Israeli Cabinet, 2015
As portrayed on ultra-Orthodox Shas party's official Yom l'Yom newspaper
In the last few days, Hamodia, the newspaper of the Hasidic faction of the United Torah Judaism party in the coalition, reported on the appointment of a female MK to head the Gender Equality Committee of the Knesset, but not only would they not include her photo, they also eliminated her first name, so as to avoid printing a woman’s name in the paper, as is routinely done in the case of male MKs(!)
[This faction is represented by MK Rabbi Litzman, Deputy Minister of Health, who in the past, when he served in this role in a previous government, required that a female medical researcher due to receive an award from the Health Ministry, appoint a man to receive the award on her behalf because he was not willing to present her with the award directly and personally.

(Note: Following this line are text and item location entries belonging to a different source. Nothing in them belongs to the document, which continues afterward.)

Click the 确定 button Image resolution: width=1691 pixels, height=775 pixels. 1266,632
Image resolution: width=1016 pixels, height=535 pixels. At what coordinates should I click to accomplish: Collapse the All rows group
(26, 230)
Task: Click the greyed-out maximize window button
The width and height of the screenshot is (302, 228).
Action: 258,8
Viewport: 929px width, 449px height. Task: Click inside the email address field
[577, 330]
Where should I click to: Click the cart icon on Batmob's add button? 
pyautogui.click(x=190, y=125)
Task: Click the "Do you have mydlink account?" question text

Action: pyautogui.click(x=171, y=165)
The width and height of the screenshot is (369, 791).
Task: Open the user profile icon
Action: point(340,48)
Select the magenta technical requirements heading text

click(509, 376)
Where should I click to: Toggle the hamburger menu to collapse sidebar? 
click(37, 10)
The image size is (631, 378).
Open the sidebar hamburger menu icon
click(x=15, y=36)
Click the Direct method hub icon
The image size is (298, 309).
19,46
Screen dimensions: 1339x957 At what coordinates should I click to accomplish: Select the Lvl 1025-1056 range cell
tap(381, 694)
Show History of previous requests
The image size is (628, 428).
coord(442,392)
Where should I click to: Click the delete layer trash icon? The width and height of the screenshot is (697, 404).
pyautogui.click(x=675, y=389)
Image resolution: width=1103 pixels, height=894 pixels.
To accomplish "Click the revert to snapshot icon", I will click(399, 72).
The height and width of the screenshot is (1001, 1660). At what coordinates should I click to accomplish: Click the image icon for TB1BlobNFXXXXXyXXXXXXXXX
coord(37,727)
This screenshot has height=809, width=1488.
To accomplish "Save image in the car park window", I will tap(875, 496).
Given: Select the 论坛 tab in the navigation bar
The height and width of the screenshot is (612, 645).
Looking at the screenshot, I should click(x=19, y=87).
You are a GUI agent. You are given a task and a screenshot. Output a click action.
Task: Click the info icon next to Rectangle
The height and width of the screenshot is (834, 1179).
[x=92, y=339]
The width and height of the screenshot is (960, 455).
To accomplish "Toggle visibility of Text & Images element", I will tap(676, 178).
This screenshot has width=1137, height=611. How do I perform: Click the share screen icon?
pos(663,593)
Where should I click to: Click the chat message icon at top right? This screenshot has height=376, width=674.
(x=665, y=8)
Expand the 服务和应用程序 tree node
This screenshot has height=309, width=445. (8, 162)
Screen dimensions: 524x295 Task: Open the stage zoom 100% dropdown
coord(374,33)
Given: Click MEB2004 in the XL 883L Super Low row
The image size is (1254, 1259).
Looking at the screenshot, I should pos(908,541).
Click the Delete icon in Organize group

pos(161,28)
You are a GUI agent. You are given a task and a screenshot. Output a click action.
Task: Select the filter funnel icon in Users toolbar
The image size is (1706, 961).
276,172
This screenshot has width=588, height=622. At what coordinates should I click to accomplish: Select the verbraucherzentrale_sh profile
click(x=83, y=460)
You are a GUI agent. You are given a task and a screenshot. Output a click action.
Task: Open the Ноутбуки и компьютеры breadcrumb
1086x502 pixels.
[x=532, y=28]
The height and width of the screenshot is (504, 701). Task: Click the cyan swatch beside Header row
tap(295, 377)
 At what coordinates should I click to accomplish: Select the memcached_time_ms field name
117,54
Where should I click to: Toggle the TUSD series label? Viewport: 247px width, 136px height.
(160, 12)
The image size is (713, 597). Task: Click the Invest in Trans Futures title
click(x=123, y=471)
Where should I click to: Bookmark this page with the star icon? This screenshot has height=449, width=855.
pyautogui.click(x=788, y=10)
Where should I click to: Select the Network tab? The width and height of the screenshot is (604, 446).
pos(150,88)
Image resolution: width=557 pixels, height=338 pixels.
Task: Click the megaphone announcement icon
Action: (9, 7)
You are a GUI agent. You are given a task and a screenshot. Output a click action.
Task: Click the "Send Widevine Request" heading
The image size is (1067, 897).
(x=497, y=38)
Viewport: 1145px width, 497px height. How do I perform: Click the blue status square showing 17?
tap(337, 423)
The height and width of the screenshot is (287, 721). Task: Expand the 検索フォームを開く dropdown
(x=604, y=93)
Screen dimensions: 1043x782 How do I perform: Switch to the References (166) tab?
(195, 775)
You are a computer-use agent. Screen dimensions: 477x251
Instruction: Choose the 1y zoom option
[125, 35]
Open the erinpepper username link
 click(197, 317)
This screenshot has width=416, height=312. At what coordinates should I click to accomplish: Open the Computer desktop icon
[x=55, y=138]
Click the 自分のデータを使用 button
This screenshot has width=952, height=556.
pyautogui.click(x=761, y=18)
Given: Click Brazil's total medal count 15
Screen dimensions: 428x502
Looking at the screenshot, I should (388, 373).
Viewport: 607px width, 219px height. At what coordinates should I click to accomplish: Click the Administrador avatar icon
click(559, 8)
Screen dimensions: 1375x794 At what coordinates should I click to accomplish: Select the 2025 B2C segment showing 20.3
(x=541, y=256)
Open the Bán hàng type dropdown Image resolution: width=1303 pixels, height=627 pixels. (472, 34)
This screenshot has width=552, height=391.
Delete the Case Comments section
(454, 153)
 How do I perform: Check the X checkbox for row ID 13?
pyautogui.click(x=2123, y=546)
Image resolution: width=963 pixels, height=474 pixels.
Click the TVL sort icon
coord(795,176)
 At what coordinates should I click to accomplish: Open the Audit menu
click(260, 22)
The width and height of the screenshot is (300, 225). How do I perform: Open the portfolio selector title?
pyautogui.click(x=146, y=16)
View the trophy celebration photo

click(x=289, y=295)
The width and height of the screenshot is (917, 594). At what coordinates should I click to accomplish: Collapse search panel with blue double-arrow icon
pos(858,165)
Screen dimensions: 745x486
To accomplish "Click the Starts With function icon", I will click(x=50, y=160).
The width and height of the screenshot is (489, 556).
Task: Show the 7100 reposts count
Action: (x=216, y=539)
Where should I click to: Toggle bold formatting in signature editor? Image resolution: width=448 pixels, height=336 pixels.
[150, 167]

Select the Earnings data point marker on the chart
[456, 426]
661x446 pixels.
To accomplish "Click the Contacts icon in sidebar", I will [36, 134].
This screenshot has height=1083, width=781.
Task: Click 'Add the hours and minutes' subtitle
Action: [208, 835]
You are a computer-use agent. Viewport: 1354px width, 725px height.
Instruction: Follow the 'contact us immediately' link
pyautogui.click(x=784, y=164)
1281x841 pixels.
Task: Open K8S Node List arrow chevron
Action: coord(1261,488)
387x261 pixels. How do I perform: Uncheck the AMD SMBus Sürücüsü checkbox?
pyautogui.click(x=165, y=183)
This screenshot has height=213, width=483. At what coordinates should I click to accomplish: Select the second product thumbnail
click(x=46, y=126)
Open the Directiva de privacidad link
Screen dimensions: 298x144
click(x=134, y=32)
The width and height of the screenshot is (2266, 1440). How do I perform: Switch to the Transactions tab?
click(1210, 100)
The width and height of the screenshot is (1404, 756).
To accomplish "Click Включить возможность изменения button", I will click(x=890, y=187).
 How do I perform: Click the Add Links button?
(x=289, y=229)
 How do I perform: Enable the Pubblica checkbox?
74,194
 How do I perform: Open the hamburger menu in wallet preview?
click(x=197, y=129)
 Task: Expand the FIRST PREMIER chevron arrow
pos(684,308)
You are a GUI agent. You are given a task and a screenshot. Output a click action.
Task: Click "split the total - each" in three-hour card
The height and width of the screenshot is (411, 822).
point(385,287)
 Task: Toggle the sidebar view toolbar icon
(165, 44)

He is also the one who explained the refusal of most of the men in the ultra-Orthodox Ashkenazi community to leave the Yeshivahs and enter into the workforce: “Who said men should work? It should suffice that women do!”.]
Hiddush expressed grave concern about this trend, pointing also to the cynicism involved: "It's not clear what this Haredi leadership is thinking. After all, Haredi politicians are allowed to sit in government with women, work with women, and be photographed with women, but the photos cannot be published! Their reasoning is probably in the spirit of the Talmud, Tractate Kiddushin, which says 'money purifies the Mamzer' ... In this case it seems that “Israel's public coffers purifies female politicians”, at least as an exception granted to the Haredi politicians who milk the treasury.”
One bright light in the midst of this politically endorsed bigotry was Adina Bar Shalom, the daughter of the late Rabbi Ovadya Yosef, spiritual leader of the Shas party. Speaking at a panel discussion on Judaism, Zionism and Israel, Israel Prize winner Bar Shalom warned that the trend of “disappearing” women from the public face of the ultra-Orthodox world could have worrying consequences for the future. “It's a great shame! Can't a man look at the face of a woman and say: 'What a pretty woman, created by God, Blessed Be He'? What's happening to us? I fear that if this continues, we will have to veil our faces,” she said. Bar Shalom, a constructive voice in the ultra-Orthodox community, had considered running for the Knesset herself in the last elections, but unfortunately gave in to pressure from Shas party elders to give up her political campaign.
It's sad to see that Haredi websites employ 21st century technology, but in the matter of discrimination and exclusion of women some have not advanced past the Middle Ages. After all, nobody demanded that they upload these photograph in the first place. They could have simply not included them, as did other news sites. Such demeaning censorship is a threatening hint to all of us, should God forbid the process of theocratization advance from the yeshivas of the ultra-Orthodox political parties and their sectarian media outlets into further shaping public policy.